* Work instructions:
[a] Determine whether each of the following statements agrees with the Washington D.C. post, answering yes or no and quoting the deciding words: (i) the writer first visited the National Gallery of Art at the age of 15; (ii) the writer went on to become a conservator; (iii) James Turrell's installation "The Black Box" is at the Phillips Gallery.
[b] Write out the Washington D.C. post verbatim, from "I've had the" up to and including "do the paintings.".

* Source text:
Tuesday, May 03, 2011

Gregg goes to Washington D.C.

I've had the opportunity to visit Washington D.C. since I was a youngster. The first time I visited the National Gallery of Art I was 15. I learned I wanted to be a conservator but that never happened. This trip with my wife Betty, who was there on business, I had the good fortune to visit the frame conservator for the Lund Foundation at the National Portrait Gallery, Martin J. Kotler, who is also a plein air painter. I learned more than I knew there was to know about frames in the short hour or so that we visited. Now I look at frames as much as I do the paintings.
Every trip I learn of another museum. I visited the National Gallery of Art where there was a great new exhibit of Gaugain's work and the The Dale Collection of Impressionists. I visited the National Portrait Gallery and discovered the archives of the Luce Foundation, with over 3000 pieces of art to view. I visited the Corcoran where I discovered the video installations of Grazia Toderi who believes we are light from the comets that made the earth 3 billion years ago and makes video art to let us see what she means. I visited the Rothko Chapel at the private Phillips Gallery and came away with a new mentor. From Rothko's work, I discovered how to emmancipate my paintings from being just a slice of reality and hope to pursue the possibilities. I've already completed one piece that is an homage to Rothko that works well. Both my wife Betty and I now see many Rothko's that need to be painted. It is peculiar that 'realists' emulate 'the masters' ad naseum but few profess to be followers of abstractionists. Perhaps I am wrong and have only been traveling in a particular circle of artists and will come to prove myself wrong. But I must say that abstractionists and conceptual artists such as James Turrell (who has an installation "The Black Box" at the Corcoran) and Grazia Torderi are my latest inspiration.

* Dataset excerpt:
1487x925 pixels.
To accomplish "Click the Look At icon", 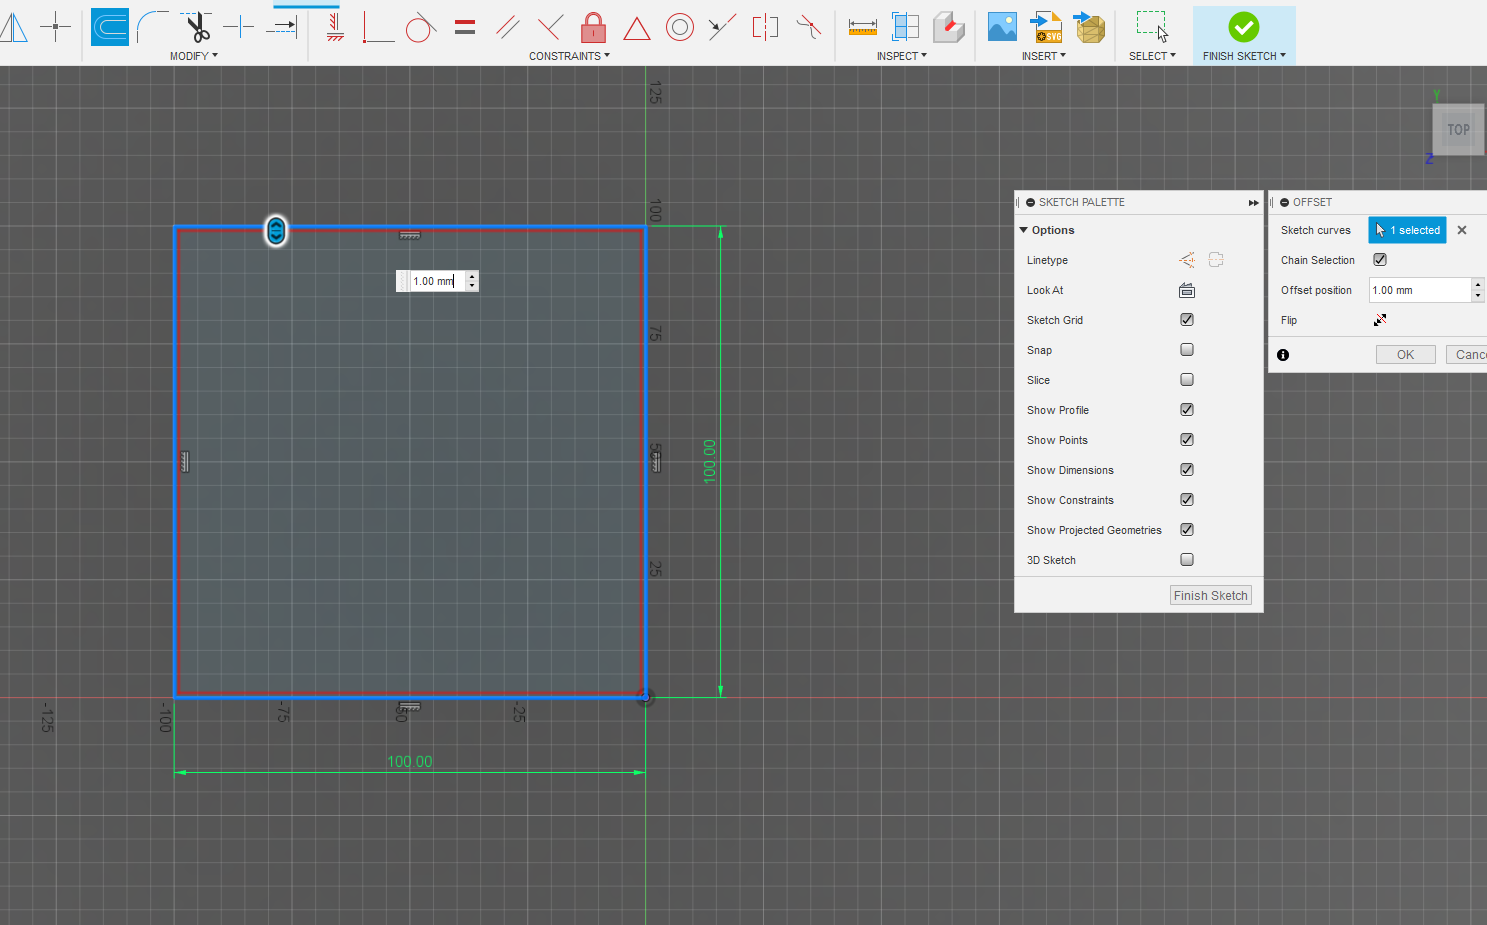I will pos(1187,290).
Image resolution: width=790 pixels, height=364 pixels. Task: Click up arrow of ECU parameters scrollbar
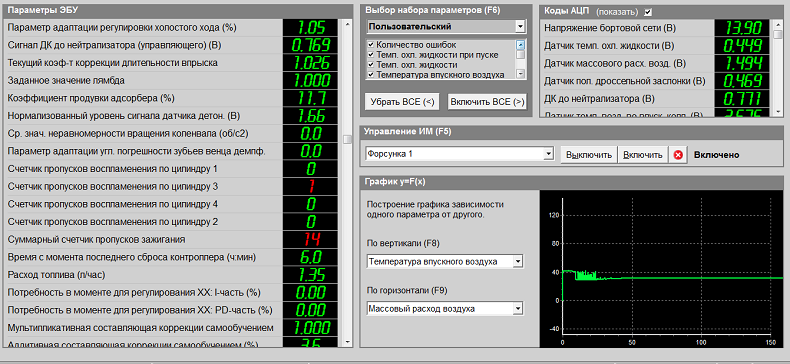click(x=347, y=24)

* Answer list:
[a]
(i) Yes: "The first time I visited the National Gallery of Art I was 15."
(ii) No: "I learned I wanted to be a conservator but that never happened."
(iii) No: "who has an installation "The Black Box" at the Corcoran"

[b]
I've had the opportunity to visit Washington D.C. since I was a youngster. The first time I visited the National Gallery of Art I was 15. I learned I wanted to be a conservator but that never happened. This trip with my wife Betty, who was there on business, I had the good fortune to visit the frame conservator for the Lund Foundation at the National Portrait Gallery, Martin J. Kotler, who is also a plein air painter. I learned more than I knew there was to know about frames in the short hour or so that we visited. Now I look at frames as much as I do the paintings.